> _SOURCE DATA_:

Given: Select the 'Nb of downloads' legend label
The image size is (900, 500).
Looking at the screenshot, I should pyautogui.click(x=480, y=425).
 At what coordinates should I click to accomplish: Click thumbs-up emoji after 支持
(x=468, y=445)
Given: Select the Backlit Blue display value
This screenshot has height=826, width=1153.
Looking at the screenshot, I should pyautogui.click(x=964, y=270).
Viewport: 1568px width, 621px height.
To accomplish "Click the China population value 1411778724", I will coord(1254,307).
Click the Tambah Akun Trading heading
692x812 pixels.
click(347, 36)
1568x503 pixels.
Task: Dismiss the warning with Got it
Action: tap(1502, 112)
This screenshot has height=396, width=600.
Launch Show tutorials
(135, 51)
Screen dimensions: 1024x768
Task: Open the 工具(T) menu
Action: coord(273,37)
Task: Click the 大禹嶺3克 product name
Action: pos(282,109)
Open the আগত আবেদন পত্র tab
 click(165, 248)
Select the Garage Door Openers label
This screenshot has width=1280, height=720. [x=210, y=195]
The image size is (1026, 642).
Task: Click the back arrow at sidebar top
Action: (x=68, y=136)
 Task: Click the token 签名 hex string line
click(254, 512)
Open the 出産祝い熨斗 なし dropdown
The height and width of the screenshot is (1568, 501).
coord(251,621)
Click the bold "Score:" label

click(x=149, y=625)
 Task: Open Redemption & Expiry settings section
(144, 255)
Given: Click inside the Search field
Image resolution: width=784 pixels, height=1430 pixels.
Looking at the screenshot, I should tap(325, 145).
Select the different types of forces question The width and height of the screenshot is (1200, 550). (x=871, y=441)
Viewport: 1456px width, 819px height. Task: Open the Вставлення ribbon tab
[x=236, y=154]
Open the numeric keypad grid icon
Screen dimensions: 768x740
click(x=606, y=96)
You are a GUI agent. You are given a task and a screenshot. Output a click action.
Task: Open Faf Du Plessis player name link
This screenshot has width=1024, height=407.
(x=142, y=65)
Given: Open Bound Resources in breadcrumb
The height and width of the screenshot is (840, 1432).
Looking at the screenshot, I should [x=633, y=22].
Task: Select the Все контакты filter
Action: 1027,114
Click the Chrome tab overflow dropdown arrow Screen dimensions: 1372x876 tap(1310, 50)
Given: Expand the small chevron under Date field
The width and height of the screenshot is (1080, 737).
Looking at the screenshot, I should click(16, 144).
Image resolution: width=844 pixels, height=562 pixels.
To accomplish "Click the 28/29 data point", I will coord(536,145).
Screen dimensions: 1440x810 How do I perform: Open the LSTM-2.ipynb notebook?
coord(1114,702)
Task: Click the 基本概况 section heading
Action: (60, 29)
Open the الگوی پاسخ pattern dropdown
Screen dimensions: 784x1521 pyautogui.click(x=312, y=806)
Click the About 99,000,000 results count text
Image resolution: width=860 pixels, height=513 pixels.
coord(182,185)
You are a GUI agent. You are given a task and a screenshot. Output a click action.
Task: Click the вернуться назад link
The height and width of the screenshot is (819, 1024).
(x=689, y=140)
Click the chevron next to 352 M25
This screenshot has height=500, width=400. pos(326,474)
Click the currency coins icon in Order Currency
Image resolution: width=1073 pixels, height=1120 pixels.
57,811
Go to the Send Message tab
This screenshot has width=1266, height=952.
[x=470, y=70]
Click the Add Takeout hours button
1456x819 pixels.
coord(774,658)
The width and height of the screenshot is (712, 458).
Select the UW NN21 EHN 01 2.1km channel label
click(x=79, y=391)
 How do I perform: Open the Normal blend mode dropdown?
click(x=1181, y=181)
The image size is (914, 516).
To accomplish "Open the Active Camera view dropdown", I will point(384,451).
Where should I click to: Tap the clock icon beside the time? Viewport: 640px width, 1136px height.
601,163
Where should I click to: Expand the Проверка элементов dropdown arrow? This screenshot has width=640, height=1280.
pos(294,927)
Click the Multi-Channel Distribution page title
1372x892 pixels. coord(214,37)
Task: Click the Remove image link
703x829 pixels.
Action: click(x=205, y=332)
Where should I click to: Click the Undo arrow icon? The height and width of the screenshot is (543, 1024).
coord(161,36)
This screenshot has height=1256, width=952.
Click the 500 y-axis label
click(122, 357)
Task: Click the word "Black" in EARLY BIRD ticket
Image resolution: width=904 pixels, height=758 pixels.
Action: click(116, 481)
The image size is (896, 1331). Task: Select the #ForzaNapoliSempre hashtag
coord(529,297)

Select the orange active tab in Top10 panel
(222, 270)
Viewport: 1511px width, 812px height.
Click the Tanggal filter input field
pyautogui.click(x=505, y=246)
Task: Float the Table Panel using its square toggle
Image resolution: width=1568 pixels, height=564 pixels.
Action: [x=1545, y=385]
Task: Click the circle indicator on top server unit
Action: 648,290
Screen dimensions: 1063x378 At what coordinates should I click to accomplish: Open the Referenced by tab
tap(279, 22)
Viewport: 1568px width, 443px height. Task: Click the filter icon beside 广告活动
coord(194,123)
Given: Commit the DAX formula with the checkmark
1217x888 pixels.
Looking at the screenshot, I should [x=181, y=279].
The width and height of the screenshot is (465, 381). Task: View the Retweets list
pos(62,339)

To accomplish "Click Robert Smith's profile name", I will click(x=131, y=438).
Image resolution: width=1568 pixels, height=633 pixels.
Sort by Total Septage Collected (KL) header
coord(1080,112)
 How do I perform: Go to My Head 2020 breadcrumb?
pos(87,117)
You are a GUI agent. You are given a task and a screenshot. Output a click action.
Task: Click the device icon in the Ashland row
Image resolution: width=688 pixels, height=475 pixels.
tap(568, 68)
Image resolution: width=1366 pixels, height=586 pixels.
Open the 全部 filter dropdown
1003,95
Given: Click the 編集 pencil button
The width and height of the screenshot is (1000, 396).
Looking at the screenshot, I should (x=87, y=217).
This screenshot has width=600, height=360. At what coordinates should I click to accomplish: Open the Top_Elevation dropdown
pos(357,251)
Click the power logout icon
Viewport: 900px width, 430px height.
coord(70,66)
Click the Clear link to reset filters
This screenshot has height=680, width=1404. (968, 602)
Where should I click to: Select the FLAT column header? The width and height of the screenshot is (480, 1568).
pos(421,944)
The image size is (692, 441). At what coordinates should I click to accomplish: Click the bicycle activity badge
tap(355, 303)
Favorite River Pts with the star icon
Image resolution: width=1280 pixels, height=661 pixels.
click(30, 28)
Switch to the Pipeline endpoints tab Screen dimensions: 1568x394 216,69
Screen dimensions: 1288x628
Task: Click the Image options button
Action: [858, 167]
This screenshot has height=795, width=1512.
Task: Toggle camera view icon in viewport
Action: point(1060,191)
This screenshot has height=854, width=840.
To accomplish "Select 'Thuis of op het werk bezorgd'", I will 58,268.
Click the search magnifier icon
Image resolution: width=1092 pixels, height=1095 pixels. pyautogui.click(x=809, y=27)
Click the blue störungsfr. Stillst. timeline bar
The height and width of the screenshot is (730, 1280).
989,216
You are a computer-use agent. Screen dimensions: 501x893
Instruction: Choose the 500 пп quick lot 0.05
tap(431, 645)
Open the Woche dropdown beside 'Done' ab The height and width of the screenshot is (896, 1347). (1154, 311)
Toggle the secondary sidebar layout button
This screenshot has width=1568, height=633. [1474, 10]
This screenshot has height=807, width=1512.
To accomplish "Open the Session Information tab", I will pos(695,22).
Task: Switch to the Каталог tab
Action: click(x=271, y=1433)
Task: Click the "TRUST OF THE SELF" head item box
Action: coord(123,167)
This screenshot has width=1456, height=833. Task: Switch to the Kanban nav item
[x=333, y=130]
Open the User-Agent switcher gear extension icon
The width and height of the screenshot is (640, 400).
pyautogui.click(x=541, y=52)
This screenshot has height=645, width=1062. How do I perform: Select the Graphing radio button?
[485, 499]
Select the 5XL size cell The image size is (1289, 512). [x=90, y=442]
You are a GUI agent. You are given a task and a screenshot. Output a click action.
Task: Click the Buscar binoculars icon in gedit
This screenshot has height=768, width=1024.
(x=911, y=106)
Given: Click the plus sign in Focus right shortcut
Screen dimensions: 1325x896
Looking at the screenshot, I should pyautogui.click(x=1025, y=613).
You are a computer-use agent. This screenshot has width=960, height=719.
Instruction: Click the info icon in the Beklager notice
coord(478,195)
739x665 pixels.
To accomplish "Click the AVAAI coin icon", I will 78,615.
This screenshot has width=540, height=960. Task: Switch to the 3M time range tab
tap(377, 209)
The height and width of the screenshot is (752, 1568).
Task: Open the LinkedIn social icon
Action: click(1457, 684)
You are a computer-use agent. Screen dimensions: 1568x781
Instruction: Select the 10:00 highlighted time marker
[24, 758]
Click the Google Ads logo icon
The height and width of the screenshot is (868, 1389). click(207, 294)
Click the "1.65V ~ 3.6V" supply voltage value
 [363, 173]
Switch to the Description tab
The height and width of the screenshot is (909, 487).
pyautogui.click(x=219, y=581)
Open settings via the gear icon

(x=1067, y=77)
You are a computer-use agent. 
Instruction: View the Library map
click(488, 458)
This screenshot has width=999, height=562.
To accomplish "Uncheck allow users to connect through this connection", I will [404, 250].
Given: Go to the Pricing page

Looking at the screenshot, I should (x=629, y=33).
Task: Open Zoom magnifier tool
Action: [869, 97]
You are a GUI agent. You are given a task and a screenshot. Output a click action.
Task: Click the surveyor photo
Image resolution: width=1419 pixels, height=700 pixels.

> _ACTION ITEM_: The expected result is every line from the material above that includes "computer".

> _EXERCISE SOLUTION_:
You are a computer-use agent. Screen dimensions: 501x893
You are a computer-use agent. This screenshot has width=960, height=719.
You are a computer-use agent. Screen dimensions: 1568x781
You are a computer-use agent. 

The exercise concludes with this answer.